I noticed a small lag in the video between motion and display. But overall it was much closer than the nintendo ds variant I've seen. A bit more work in this area and I could totally see this being a promising area to go into. The sense of 3d is far stronger IMO than with versions that try to provide a different variant to each eye.
I believe we get just as much of a sense of 3d from motion than from stereoscopic displays. Since most of our interaction with computers is single user, this type of technology could be fantastic on a whole host of products.
I'm personally pretty motion-oriented, on a small scale head-tracking is noticeably stronger for me. Certainly, when viewed on an IMAX, my motions don't effect my view enough to throw off the feeling, but small and close it does. Especially with larger motions, where the incorrect perspective just plain weirds me out.

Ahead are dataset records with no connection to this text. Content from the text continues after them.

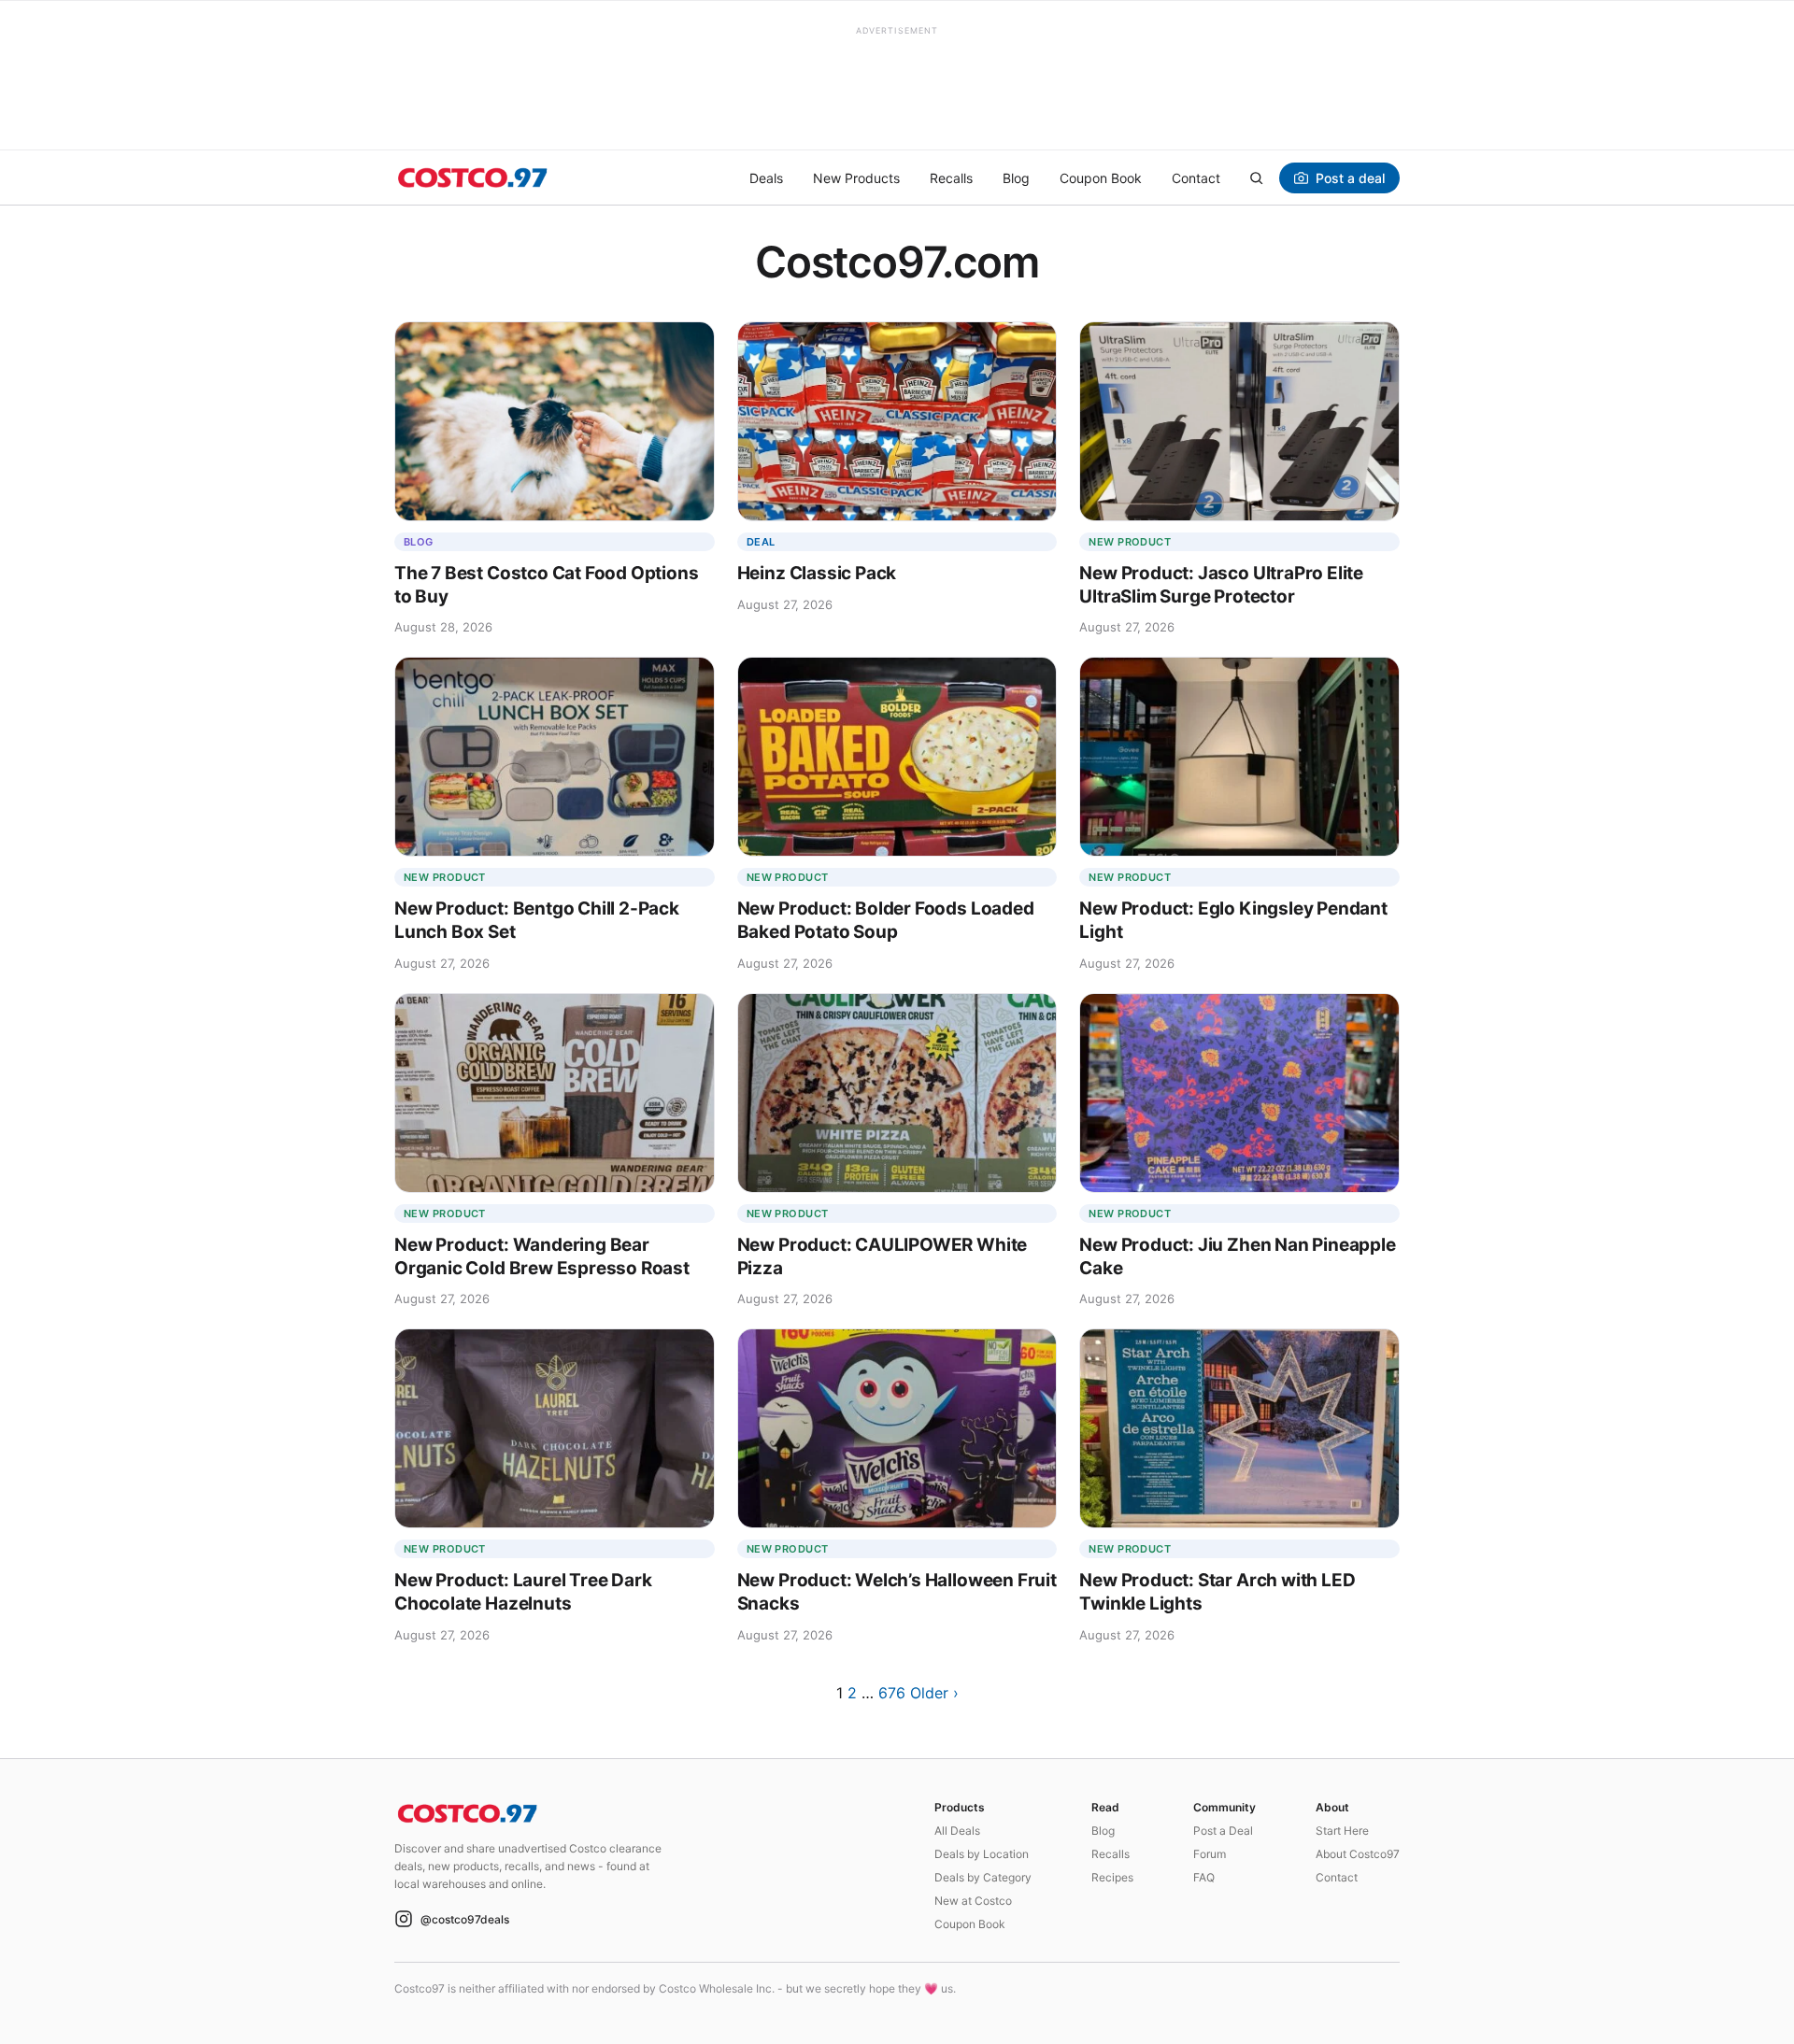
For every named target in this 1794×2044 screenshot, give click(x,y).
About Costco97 (1358, 1854)
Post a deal (1350, 178)
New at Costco (973, 1901)
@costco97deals (464, 1919)
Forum (1209, 1854)
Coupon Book (1101, 178)
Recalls (951, 178)
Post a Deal (1223, 1831)
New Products (856, 178)
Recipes (1112, 1877)
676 (891, 1692)
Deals (766, 178)
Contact (1196, 178)
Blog (1016, 178)
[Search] (1256, 177)
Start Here (1342, 1831)
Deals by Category (983, 1877)
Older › (934, 1692)
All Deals (957, 1831)
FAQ (1204, 1877)
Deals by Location (981, 1854)
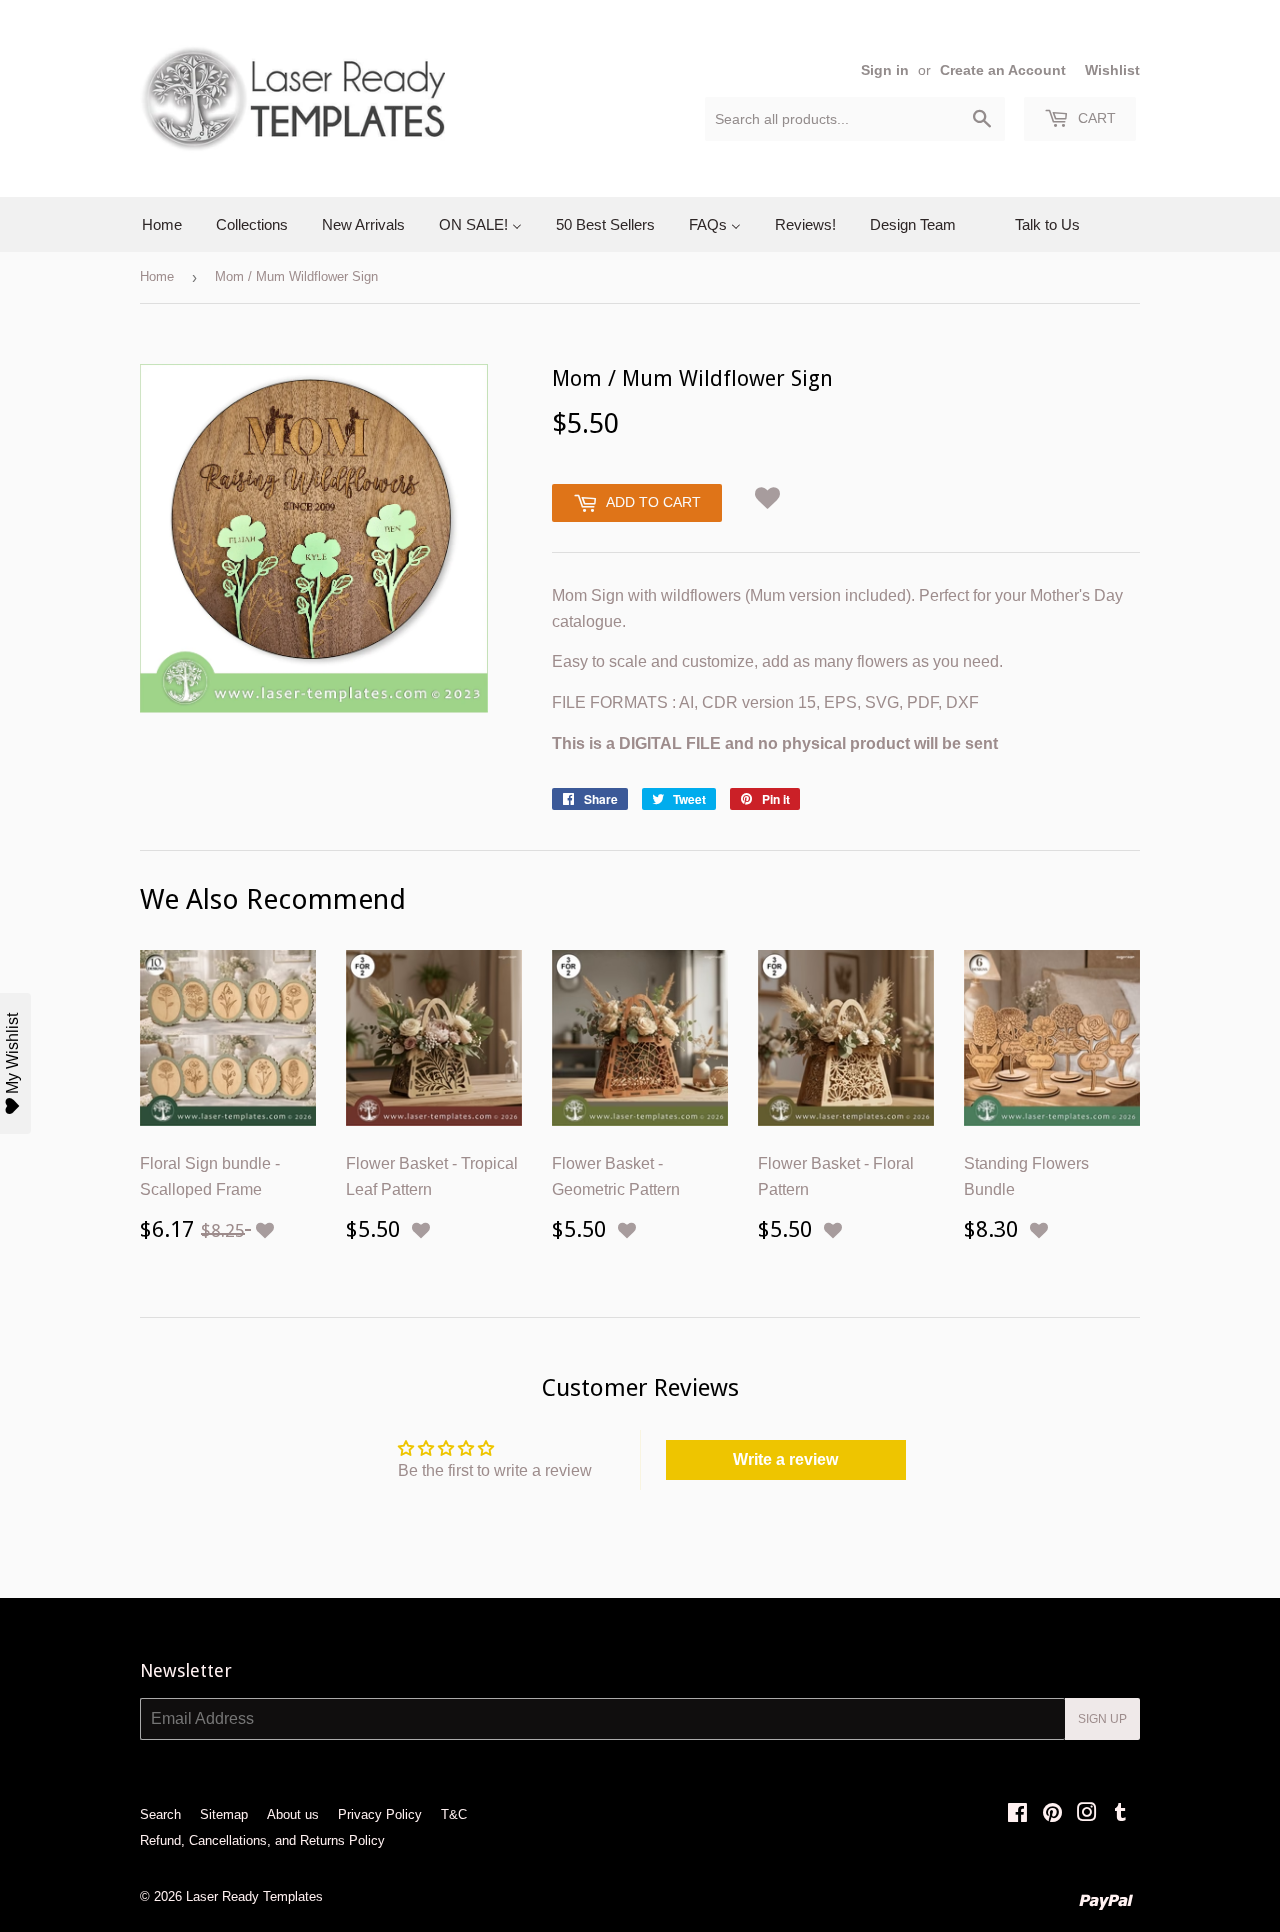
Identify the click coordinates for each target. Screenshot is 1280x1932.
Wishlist (1112, 70)
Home (157, 276)
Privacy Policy (380, 1814)
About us (293, 1814)
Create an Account (1003, 70)
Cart (1095, 118)
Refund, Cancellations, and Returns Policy (262, 1840)
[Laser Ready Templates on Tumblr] (1120, 1814)
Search (160, 1814)
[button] (768, 494)
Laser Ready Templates (254, 1896)
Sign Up (1102, 1719)
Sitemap (224, 1814)
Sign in (885, 70)
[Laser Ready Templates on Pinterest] (1052, 1814)
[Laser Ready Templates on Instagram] (1087, 1814)
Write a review (785, 1459)
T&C (454, 1814)
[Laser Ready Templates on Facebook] (1017, 1814)
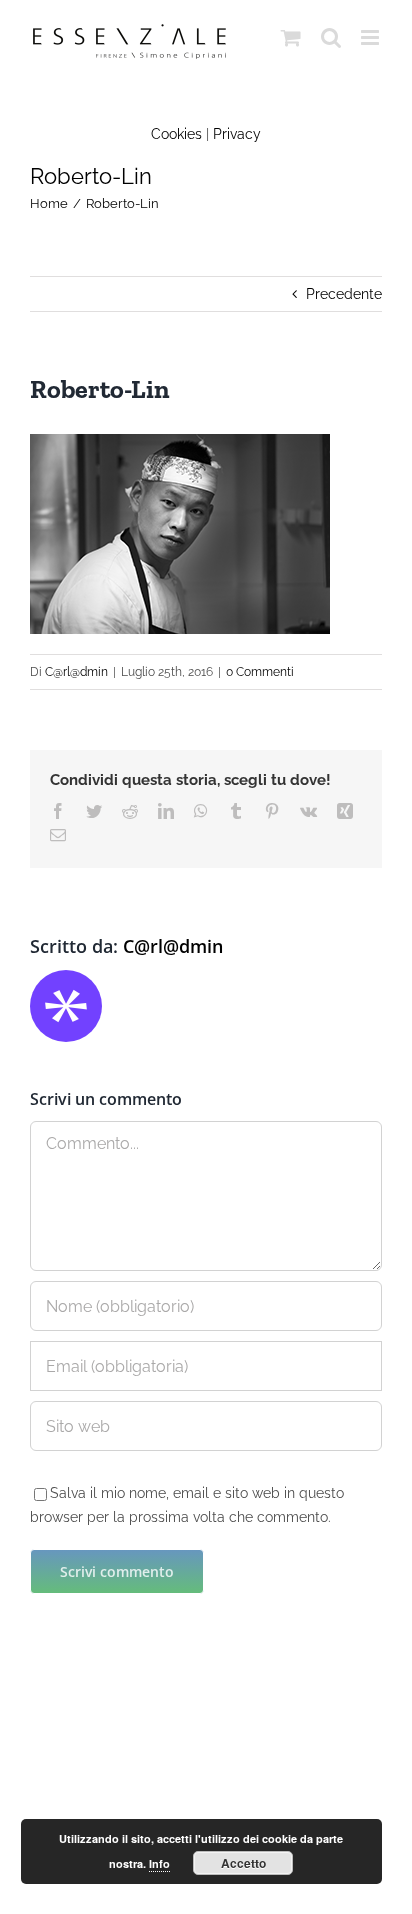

This is really neat. I imagine there would be uses for this to do object visualization, such as for CAD programs. I wonder how useful that would be to mechanical engineers.
Then I got to thinking, could it be used to fit-test parts? It might be too small for that, but I think the emergence of 3D televisions might provide an opportunity for these types of applications.
I thought about this more last night (when I was trying to sleep). I realized that 3D displays don't provide the same feeling of having a 3D object in front of you as the Pcubee does, because you can't change your perspective by simply moving your head. Your perspective is fixed to whatever is on the display.
I'm a huge head-tracking fan for any single-user interaction. It's amazing just how strong the "sense" of 3D is when it's really fast / smooth.